------ DATA FOR PROCESSING ------
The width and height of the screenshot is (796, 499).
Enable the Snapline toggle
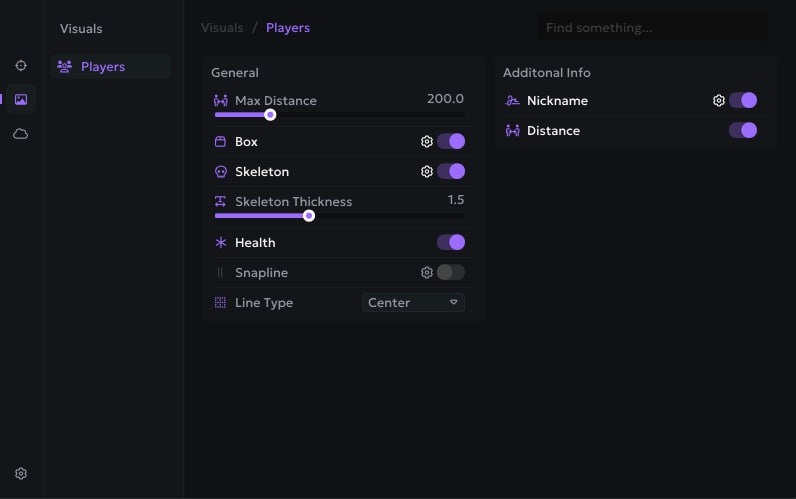pos(451,272)
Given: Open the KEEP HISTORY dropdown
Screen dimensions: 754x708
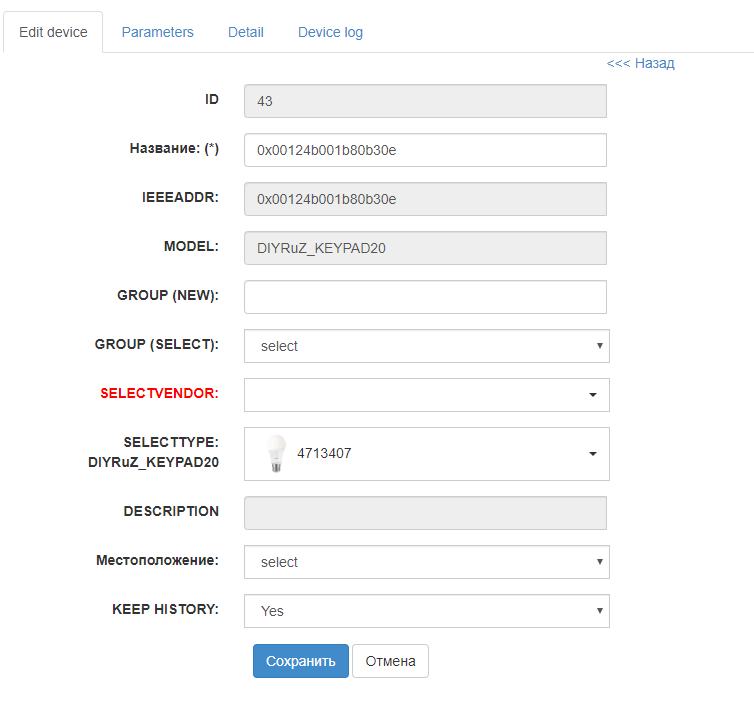Looking at the screenshot, I should 426,611.
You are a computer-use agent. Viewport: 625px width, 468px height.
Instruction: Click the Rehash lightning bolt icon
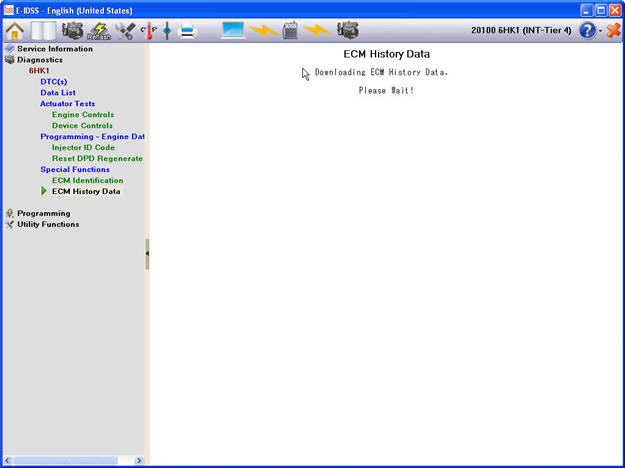[99, 31]
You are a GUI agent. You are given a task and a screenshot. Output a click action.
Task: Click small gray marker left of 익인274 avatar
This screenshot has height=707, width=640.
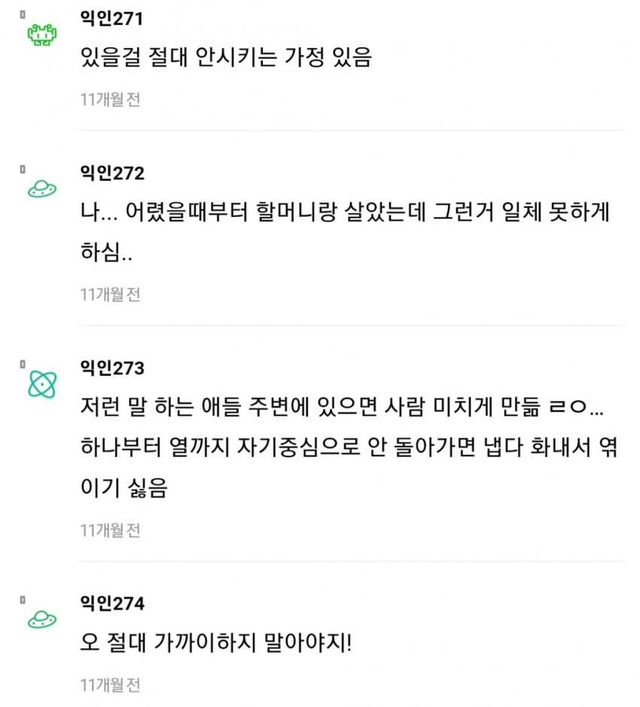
------
▶ WHAT IS NEEDED
Please copy the records word for word, starting at the line that contains "Given: Open the KEEP HISTORY dropdown" and continuing through the end of the records, with the pictures left out.

▶ RESULT OF THIS EXERCISE
Given: Open the KEEP HISTORY dropdown
Screen dimensions: 754x708
Looking at the screenshot, I should 426,611.
You are a computer-use agent. Viewport: 625px width, 468px height.
Instruction: Click the Rehash lightning bolt icon
[99, 31]
You are a GUI agent. You are given a task and a screenshot. Output a click action.
Task: Click small gray marker left of 익인274 avatar
This screenshot has height=707, width=640.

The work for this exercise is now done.